Les problèmes administratifs en étaient la cause. Nous avons accepté ces raisons, mais, pour nous, chaque jour était terrible. Les rapports qui nous parvenaient tous les jours au ministère chiffraient les dommages, montant de 10, 20, 30, à 100 %. J’étais chargée de ce travail ; ces dégâts provoquaient en nous de véritables chocs. Une commission, dirigée par M. Kaiser, est venue et s’est trouvée à Dubrovnik pendant les plus violentes destructions. Elle logeait à l’Institut pour la protection du patrimoine ; tous ses membres ont montré un très grand courage pendant les bombardements et les attaques. Mme Gisèle Yvert, spécialiste du travail de la pierre, est arrivée plus tard. Elle a organisé l’aide de l’Unesco pour la réfection des toits, et a fait venir les tuiles nécessaires, ce qui a coûté environ 250 000 francs. Entre-temps, j’ai été nommée ministre de la Culture et de l’Éducation et je suis allée à Paris remettre les statistiques complètes à M. Federico Mayor.
Il m’a promis qu’il interviendrait pour la reconstruction des écoles et la restauration du patrimoine, mais, pour l’instant, on en est resté là, et nous sommes déjà en 1994. Une commission d’experts de l’Unesco a été établie. Ces experts doivent faire des analyses, suivre les travaux de restauration, dont presque tous les frais – comme ceux de tous les spécialistes – sont à la charge de la Croatie. Ils forment une équipe internationale de contrôle, mais nous continuons à travailler seuls. Les donations et les aides que nous recevons proviennent toujours d’initiatives privées, en majorité d’Italie, un peu d’Allemagne. Pour la fabrication des tuiles rondes pour les toits de Dubrovnik, nous avons réactivé notre tuilerie de Bedekovcina. Nous avons, pour cela, été obligés de réorienter notre industrie dans le sens de la reconstruction.

Qu’avez-vous pu faire pour les sites historiques – Sibenik, Osijek, Zadar –, qui ont aussi subi les bombardements serbes ? Et Vukovar ?

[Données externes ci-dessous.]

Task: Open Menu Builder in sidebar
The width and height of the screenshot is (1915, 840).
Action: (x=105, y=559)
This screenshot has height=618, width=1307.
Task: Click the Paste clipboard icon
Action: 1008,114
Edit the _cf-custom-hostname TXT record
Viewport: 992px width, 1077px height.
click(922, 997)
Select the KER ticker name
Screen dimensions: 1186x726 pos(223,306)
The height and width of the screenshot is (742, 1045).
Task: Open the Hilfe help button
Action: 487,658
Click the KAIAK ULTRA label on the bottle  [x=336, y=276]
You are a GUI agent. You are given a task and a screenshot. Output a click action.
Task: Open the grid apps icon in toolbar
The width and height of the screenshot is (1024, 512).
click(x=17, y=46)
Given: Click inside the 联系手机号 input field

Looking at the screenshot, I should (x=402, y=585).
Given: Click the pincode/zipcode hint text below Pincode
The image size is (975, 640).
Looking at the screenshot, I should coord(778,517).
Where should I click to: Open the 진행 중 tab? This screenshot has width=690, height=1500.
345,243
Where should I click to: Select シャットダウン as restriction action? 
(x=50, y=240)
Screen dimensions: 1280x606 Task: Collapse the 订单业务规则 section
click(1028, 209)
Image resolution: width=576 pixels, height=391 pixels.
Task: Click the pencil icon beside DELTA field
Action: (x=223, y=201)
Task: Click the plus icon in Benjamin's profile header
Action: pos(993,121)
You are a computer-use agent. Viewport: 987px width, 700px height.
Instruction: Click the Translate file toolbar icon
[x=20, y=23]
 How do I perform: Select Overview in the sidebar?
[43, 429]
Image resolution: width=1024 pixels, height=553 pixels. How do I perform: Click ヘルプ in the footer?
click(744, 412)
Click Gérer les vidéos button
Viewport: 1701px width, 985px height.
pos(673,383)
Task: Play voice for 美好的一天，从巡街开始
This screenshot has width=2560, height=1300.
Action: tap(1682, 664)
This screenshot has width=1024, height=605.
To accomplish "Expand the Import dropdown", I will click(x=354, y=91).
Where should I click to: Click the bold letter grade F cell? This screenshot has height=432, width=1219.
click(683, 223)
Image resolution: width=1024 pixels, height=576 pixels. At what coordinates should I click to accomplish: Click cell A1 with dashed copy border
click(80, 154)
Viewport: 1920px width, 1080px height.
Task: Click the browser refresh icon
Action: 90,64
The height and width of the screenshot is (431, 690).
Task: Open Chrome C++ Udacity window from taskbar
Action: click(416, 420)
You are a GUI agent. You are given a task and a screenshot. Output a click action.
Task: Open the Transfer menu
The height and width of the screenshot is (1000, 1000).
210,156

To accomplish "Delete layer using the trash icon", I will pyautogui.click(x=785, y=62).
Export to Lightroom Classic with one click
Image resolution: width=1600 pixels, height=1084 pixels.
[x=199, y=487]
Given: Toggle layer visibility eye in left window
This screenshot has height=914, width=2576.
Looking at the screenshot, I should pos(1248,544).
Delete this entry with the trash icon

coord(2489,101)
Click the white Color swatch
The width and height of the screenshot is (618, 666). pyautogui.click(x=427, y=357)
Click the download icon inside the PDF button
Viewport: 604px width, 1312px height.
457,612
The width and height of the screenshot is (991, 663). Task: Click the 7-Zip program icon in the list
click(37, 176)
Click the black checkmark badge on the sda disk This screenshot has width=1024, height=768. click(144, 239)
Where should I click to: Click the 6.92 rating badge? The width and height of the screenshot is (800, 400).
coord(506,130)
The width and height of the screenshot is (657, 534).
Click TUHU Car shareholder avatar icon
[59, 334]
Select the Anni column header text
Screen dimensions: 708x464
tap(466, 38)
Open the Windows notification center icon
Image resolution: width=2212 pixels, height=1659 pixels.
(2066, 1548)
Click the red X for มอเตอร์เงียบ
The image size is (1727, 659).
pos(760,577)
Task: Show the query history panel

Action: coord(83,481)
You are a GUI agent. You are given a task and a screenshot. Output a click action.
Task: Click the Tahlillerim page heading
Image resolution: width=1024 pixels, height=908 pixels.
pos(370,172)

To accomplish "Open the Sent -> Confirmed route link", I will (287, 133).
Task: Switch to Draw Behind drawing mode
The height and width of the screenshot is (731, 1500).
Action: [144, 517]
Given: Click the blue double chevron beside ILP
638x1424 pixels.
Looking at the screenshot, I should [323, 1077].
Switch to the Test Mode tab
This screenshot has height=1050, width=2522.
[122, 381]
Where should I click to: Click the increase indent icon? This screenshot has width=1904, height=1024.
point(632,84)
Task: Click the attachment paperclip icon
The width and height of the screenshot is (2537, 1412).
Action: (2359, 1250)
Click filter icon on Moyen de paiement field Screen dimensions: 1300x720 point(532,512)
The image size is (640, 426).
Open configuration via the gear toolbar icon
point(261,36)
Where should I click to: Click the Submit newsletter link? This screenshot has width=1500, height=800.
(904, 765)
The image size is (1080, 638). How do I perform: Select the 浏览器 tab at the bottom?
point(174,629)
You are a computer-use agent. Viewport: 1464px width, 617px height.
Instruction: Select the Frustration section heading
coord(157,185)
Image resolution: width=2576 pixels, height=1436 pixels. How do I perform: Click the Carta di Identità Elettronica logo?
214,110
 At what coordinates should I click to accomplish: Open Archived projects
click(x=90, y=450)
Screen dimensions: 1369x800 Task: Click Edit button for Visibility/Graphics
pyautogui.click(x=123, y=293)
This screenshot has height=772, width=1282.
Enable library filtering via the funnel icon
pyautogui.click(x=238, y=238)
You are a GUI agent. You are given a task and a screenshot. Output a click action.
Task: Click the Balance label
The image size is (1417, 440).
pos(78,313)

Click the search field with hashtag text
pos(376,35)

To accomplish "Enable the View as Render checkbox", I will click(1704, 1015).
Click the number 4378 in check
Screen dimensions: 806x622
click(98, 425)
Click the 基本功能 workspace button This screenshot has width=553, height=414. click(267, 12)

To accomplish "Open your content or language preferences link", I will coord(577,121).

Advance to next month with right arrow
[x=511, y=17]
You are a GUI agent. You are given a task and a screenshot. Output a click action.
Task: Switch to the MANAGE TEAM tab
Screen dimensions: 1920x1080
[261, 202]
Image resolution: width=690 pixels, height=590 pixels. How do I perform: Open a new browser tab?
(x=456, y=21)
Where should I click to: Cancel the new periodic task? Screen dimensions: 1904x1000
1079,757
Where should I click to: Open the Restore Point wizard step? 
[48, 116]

Le groupe d’experts de l’Unesco et du Conseil de l’Europe, qui devait donner son avis sur la restauration de la coupole de la cathédrale Renaissance de Sibenik, a constaté que cette coupole a été conçue selon une technique unique, qui créée un équilibre de forces exceptionnel. Ils n’ont pu trouver de modèle type pour s’y référer ; les dalles de pierre, détruites par le bombardement, sont jointes sans aucun mortier. Les experts ne savent pas encore s’il vaut mieux obturer avec un autre matériau, ou changer la dalle, ce qui, en la descellant, pourrait entraîner l’écroulement de la coupole ; et personne ne saurait comment la restaurer. Mais, entre-temps, la pluie s’infiltre dans la cathédrale.
Quant à la cité fortifiée d’Osijek, sur les 108 bâtiments qui la constituent, 107 ont été touchés par les bombardements. N’est-ce pas tout dire ? Or il s’agit d’une très belle cité du XVIe siècle, dont l’architecte était espagnol. Nous envisageons de la transformer en centre muséographique universitaire et en dépôt d’archives. Quelque chose de semblable a été réalisé à Alcalá en Espagne, que j’ai visité. Mais, à Alcalá, l’État n’a aucun rôle. Ces immeubles appartiennent à des particuliers et, grâce au commerce, ils peuvent se procurer l’argent nécessaire à l’entretien et la restauration. Dans le cadre de nos lois actuelles, nous ne pouvons pas le faire, ni mettre en vente, par exemple, la cité. Il nous faut trouver une autre solution.
Quant à Vukovar, son musée municipal de style baroque était abrité dans le château du comte Eltz, dont l’héritier est député à l’Assemblée nationale. Selon la loi de dénationalisation, le château devrait lui être restitué. La démarche a été entreprise avant-guerre, et si Vukovar revient un jour à la Croatie, le comte est prêt à investir dans sa reconstruction.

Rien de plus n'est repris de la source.